<<<<

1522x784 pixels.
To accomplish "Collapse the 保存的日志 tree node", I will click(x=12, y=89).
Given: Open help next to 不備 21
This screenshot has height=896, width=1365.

>>>>
<<<<

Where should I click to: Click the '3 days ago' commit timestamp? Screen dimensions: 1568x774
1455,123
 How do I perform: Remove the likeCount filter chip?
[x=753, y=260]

>>>>
<<<<

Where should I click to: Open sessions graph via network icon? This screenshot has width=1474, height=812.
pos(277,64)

>>>>

= What needs to be done =
Retype, in the same exact form, the lines of the material above from the line holding "1522x784 pixels." through the line holding "This screenshot has height=896, width=1365.".

= Output of the exercise =
1522x784 pixels.
To accomplish "Collapse the 保存的日志 tree node", I will click(x=12, y=89).
Given: Open help next to 不備 21
This screenshot has height=896, width=1365.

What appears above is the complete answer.